> _YOUR INSTRUCTIONS_: Go over the lines below, and when one contains the word "computer", copy it.

> _DATA FOR REVIEW_:
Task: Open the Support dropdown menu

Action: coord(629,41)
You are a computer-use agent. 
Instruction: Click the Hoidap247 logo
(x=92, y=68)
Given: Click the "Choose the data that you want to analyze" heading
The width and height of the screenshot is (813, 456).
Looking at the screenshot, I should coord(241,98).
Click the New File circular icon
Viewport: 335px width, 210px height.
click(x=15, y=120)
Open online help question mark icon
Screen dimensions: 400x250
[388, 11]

--

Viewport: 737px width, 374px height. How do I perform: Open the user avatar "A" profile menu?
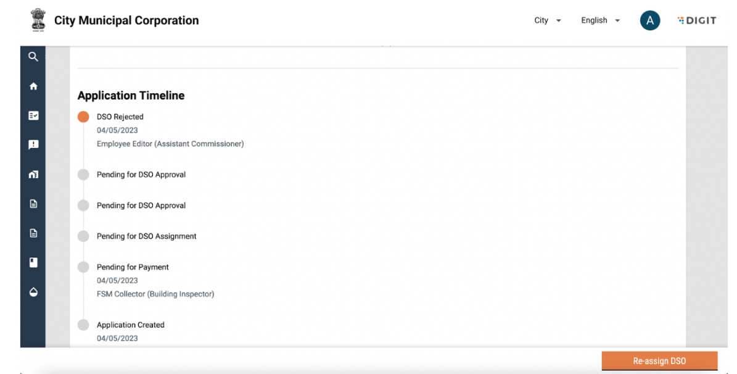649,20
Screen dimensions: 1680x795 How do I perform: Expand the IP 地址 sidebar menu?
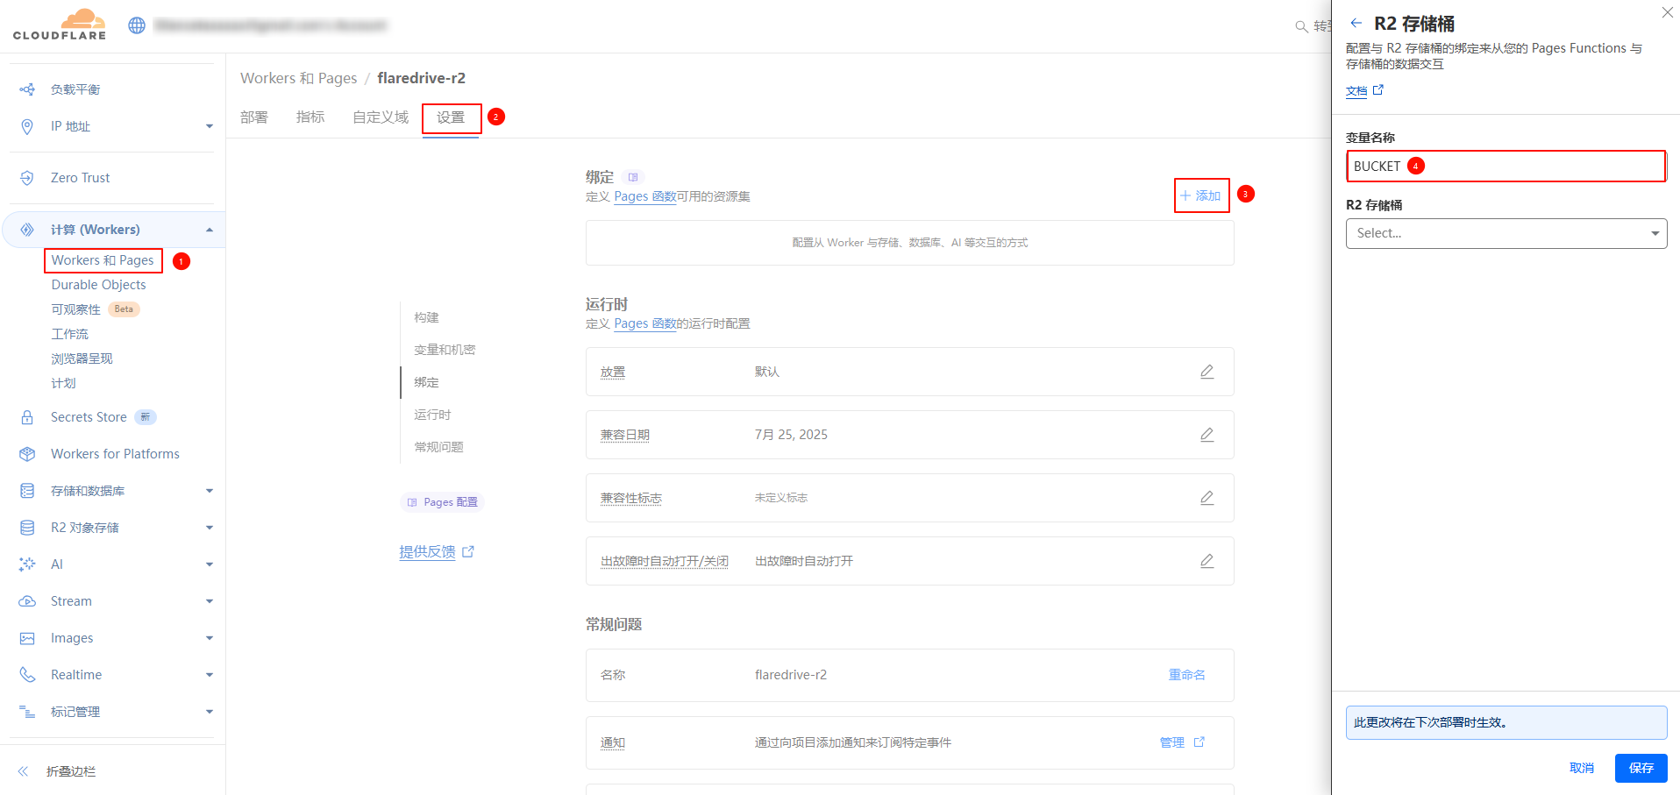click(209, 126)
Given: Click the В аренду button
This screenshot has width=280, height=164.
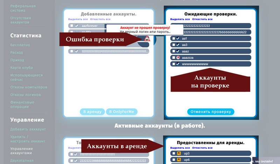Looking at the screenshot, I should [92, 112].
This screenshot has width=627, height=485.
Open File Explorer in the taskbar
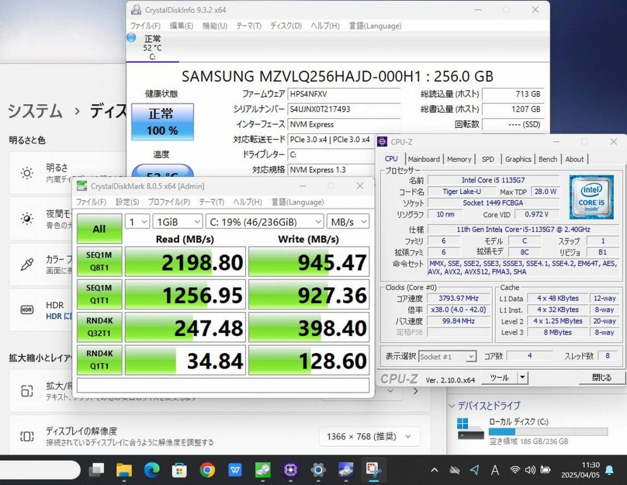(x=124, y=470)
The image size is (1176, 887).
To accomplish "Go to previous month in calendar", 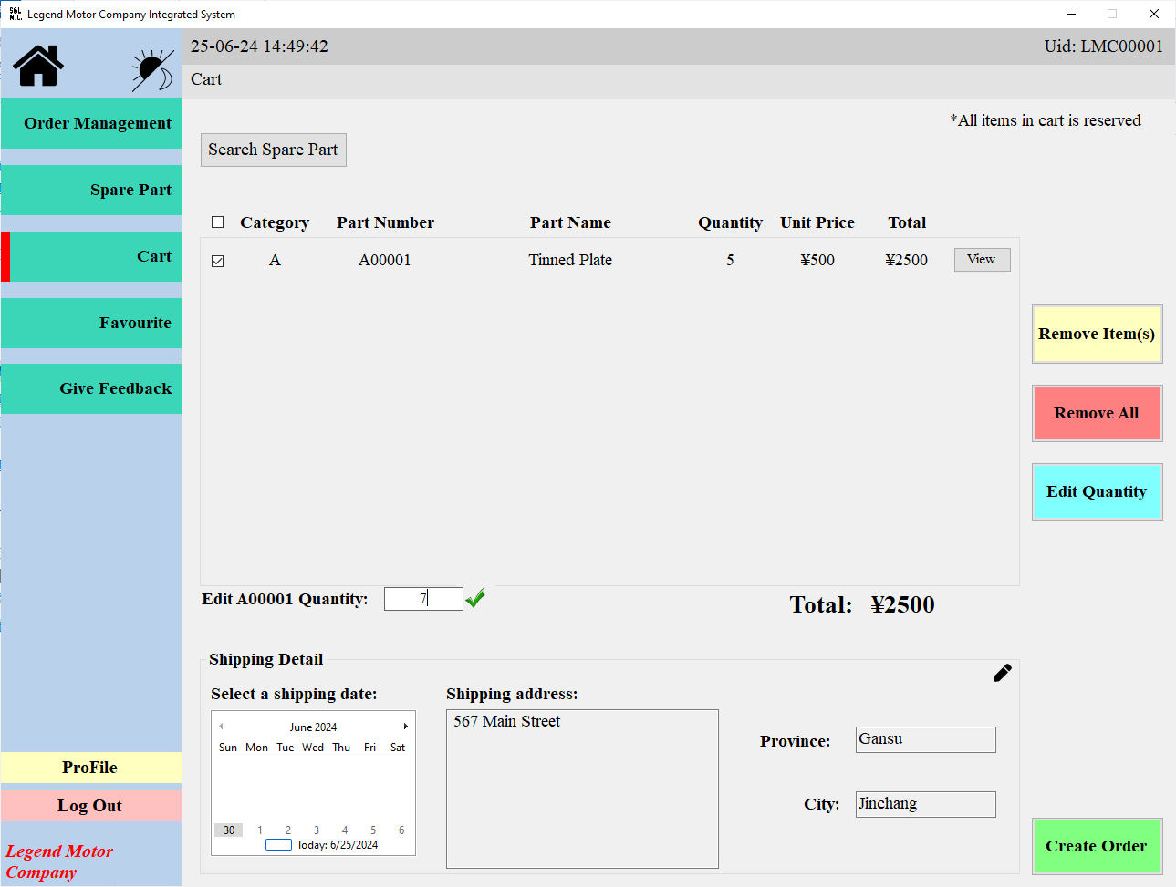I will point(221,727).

---

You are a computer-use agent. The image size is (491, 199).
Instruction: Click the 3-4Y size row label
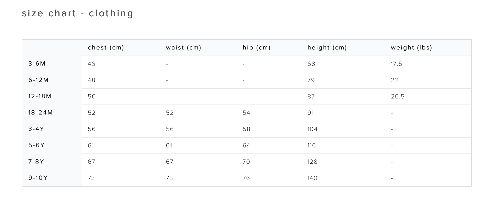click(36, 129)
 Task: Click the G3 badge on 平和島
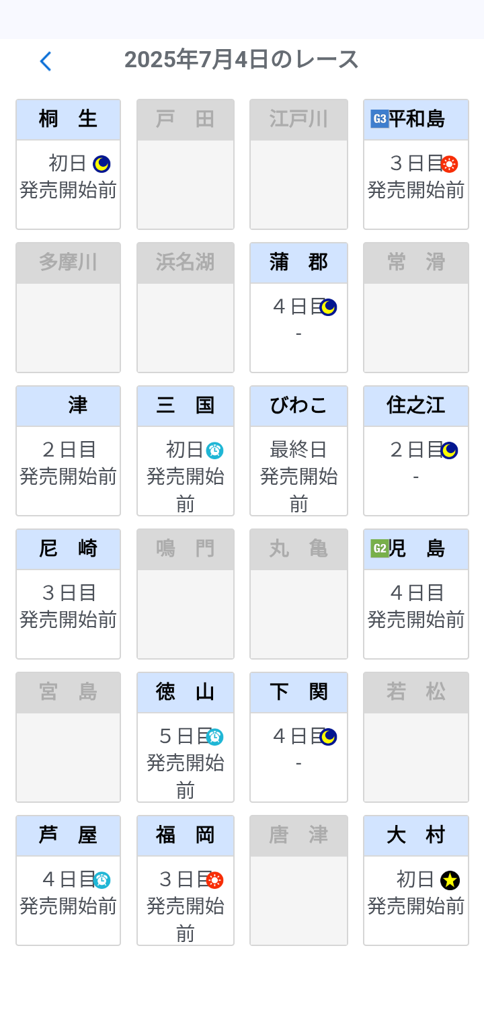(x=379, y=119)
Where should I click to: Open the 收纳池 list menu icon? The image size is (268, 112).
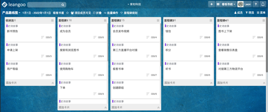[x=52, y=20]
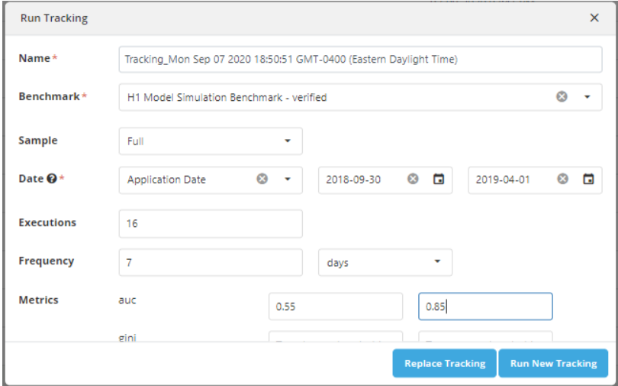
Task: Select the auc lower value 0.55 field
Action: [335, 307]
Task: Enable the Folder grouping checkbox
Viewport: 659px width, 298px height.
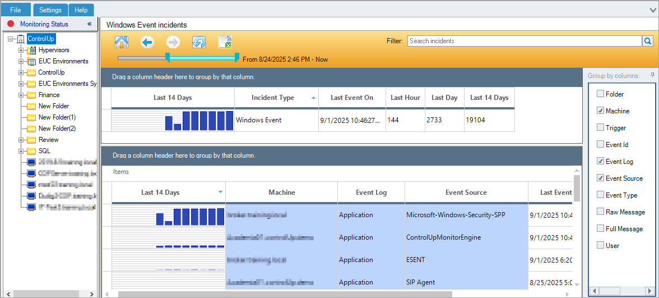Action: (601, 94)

> _EXERCISE ANSWER_:
You are a computer-use agent. 
You are a computer-use agent. The image size is (491, 199).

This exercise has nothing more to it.